他的说话又被咸宜公主阻断,姐姐发现弟弟的情绪太激动,不可能商量事务,她只说:“你在此自己想想,我去和玉环谈,再来找你。”
于是,咸宜公主在寿王府的乐室中找到了杨玉环——她没有把皇帝所赐的婆罗门乐章带走,但是,前此不久,皇帝派人送了来,杨玉环虽然在逃避皇帝,但她喜欢音乐,这几天,正潜心于看乐工们修改的婆罗门乐章,同时试奏。
咸宜公主进来,她才放下琵琶而匆匆出迎。
于是,咸宜公主邀她入卧内,遣开侍女,先问她见皇帝的情形,杨玉环早有所感,率直地说了一些经过,反问咸宜公主,是否受玉真公主之托而来?
咸宜公主摇摇头,把杨玉环所说再加思量,这样,她进一步了解情况,她想:“父亲显然要夺媳了!”但她又明白,这不能直说的,于是,她婉转地把高力士来访的事详细相告,接着,她说:“玉环,母后故世后,我对宫中的事隔膜得多了,我不知道玉真公主在中间作了些什么,但高力士来说到三位皇子的死事,却使我害怕!”
“三皇子早就死了,而且,和阿瑁又有何关?又为何把我的事缠入呢?皇上对我——公主,我那次在骊山装病而先回长安,就是躲开皇帝,皇上要我陪他玩,我发现那不止是大家在一起玩玩而已!”
“玉环,让我先告诉你,三位皇子的事件,和阿瑁,和我们其实都无关的,但外人以为,三位皇子之死,起因是已故的母后想以阿瑁为太子,那样,阿瑁就无缘无故地被戴上了一只帽子,倘若有人中伤,阿瑁,你,还有你们的孩子,可能会被杀,即使减一等,是阿瑁和你死,孩子流放岭南——”
“噢,公主,两个孩子那样小!”杨玉环失声说。
“玉环,不要着急,我不知道底细,但是,我想,你是父皇的媳妇,由皇上颁大诏令娶来的,照理,对你不该有什么事的吧,也许,皇上喜欢你,想时时见到你。”
“公主,我想不是这样简单的,我虽然幼稚,可是,从皇帝的目光中,我能发现——不会只是那样的!”杨玉环忧郁地接下去说:“倘船只是陪伴圣驾,大家在一起玩乐,我又何必逃避呢?”她说,流泪了。

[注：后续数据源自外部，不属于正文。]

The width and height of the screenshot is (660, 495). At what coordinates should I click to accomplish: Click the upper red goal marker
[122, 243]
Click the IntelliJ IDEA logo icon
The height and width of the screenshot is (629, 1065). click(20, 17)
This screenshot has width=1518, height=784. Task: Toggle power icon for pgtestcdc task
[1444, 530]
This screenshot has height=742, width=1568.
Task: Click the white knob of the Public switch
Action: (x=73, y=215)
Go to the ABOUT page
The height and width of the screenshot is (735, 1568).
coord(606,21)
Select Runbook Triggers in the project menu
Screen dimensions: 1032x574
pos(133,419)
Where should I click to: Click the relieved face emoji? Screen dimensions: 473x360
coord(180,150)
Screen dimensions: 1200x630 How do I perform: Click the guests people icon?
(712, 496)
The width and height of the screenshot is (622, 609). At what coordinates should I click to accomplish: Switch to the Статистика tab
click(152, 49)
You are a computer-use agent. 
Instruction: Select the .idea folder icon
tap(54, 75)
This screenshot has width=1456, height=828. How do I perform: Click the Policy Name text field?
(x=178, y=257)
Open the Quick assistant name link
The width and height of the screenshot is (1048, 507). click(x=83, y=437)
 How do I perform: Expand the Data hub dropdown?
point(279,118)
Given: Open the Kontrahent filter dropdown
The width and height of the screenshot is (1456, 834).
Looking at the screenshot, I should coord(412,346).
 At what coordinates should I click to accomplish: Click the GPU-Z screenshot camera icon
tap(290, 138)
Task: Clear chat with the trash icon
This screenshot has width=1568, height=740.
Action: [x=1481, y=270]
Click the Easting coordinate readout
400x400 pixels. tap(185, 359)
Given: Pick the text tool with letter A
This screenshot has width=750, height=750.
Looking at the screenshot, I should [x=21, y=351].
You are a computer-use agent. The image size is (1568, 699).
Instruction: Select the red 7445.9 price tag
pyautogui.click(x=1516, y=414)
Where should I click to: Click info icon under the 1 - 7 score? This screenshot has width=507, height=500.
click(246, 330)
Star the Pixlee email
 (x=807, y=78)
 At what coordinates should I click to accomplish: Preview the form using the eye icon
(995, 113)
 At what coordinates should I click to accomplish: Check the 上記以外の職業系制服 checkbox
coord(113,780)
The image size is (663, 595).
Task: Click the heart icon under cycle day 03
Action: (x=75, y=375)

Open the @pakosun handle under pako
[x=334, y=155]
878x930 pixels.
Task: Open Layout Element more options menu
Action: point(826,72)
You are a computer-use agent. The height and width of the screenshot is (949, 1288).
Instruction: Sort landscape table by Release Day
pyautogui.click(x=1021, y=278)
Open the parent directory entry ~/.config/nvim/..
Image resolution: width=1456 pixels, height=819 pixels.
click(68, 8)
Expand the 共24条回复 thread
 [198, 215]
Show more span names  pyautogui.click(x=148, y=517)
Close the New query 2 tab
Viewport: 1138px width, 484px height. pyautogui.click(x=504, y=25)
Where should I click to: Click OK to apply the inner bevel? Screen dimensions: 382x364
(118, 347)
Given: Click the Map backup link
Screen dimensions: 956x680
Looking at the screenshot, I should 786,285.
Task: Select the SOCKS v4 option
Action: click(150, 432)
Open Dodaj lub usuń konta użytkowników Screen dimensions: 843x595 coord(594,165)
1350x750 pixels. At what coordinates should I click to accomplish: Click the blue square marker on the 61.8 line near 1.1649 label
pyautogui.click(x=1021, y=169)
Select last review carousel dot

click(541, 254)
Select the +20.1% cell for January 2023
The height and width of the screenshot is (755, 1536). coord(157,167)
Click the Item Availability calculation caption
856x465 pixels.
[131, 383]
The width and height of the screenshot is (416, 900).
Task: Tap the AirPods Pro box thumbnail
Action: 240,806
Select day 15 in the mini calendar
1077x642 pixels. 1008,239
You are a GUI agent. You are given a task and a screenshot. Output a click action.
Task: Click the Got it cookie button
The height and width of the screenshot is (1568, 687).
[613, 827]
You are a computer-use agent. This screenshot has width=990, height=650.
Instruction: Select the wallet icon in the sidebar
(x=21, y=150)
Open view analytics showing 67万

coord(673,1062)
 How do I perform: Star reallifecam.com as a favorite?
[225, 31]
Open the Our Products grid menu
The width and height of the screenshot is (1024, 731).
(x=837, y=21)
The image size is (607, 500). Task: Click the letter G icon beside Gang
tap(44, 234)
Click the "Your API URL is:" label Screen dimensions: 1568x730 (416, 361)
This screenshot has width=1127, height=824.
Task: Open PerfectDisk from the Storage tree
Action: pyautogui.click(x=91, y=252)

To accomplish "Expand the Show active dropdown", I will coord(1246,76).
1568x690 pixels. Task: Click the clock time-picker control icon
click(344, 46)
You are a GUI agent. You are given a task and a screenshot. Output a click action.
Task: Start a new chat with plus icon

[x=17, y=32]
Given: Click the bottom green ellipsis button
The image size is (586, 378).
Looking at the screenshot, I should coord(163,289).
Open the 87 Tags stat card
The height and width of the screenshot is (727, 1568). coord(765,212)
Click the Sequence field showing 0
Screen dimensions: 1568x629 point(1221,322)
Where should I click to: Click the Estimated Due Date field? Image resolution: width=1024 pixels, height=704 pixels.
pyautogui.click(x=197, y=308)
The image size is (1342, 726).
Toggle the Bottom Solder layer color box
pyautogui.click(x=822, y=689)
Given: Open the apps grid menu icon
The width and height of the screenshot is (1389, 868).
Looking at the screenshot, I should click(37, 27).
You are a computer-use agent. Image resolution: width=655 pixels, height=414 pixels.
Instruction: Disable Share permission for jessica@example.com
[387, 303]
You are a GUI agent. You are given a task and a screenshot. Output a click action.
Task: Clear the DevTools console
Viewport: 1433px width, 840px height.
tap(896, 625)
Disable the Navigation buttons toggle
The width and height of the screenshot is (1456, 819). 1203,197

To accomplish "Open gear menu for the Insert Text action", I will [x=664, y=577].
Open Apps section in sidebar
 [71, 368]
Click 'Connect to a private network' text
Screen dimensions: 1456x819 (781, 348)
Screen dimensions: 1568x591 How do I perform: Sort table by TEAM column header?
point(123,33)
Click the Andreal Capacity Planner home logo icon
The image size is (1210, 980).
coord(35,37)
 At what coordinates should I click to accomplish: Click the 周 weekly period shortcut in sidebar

咸宜公主每次看到杨玉环时,见她总是在愉快中,今天是第一次看到她忧郁和流泪,但也在此时,她才认真地发现了杨玉环的殊丽,玉环在忧伤落泪时,有特出的吸人的风情,好象,她的泪水能感染别人的情操,使旁人因她的忧愁而忧愁,一瞬间,咸宜公主有不忍的同情,说不出话来了。同时,她的内心,也有着奇奥的感觉,以前,她和其他的人都赞誉杨玉环的美丽,普天之不,当然会有美丽的女人,她只觉得玉环宜人,好看,现在,才发现了她有比众不同处。
咸宜公主为此而缄默着,在无限的同情之余,再泛起了玄思——清晨的苑圃中,半绽的玫瑰花瓣上,沾着露珠,似乎可以来比杨玉环此时的流泪。
相对缄默的时间延伫下去,寿王缓缓地进来了,两人似乎没有发觉他入内,直到寿王到了面前,杨玉环才抬起头来,泪水也随着滚落。
凝重而入的寿王,于一瞥之间,感情不能自持,他搂住妻子而哭了!
咸宜公主不再说什么了,她在劝止了弟弟之后,不久就辞去,寿王夫妇都没有送。
他们相对默默,呆坐在卧内,长久,长久——她依偎在丈夫肩上,终于,她问了:“怎么办?”
这是寿王所无法回答的问题,作为男子,在理论上,要有保妻子之能力,那也是一个丈夫的责任。可是,面对着的是皇帝父亲,他完全无能为力。在大唐皇朝作皇子,表面上自是光辉无比,门口有棨戟以表明地位,王府有许多官员,出去有仪仗、卫队。但在实际之,皇子的言行,稍有不当,处死,流放,安全反不如常人。
寿王开始想了:大唐开国以来,不计非直系的皇子,残杀和被杀及流放的就有许多:太宗皇帝杀了哥哥和弟弟,之后,将太子承乾流放至死,又杀了齐王祐、汉王元昌两个儿子,流放至死的有魏王泰;稍后,高宗皇帝嗣位,又杀了太宗皇帝的两个儿子吴王恪和荆王元景;而高宗皇帝自己,先废杀了三个儿子,太子忠、太子弘、太子贤,其后,武皇后为女皇帝时代,诸玉被杀被放的更多,其中,有一个十九岁的皇太孙,因一些小事被用杖打死……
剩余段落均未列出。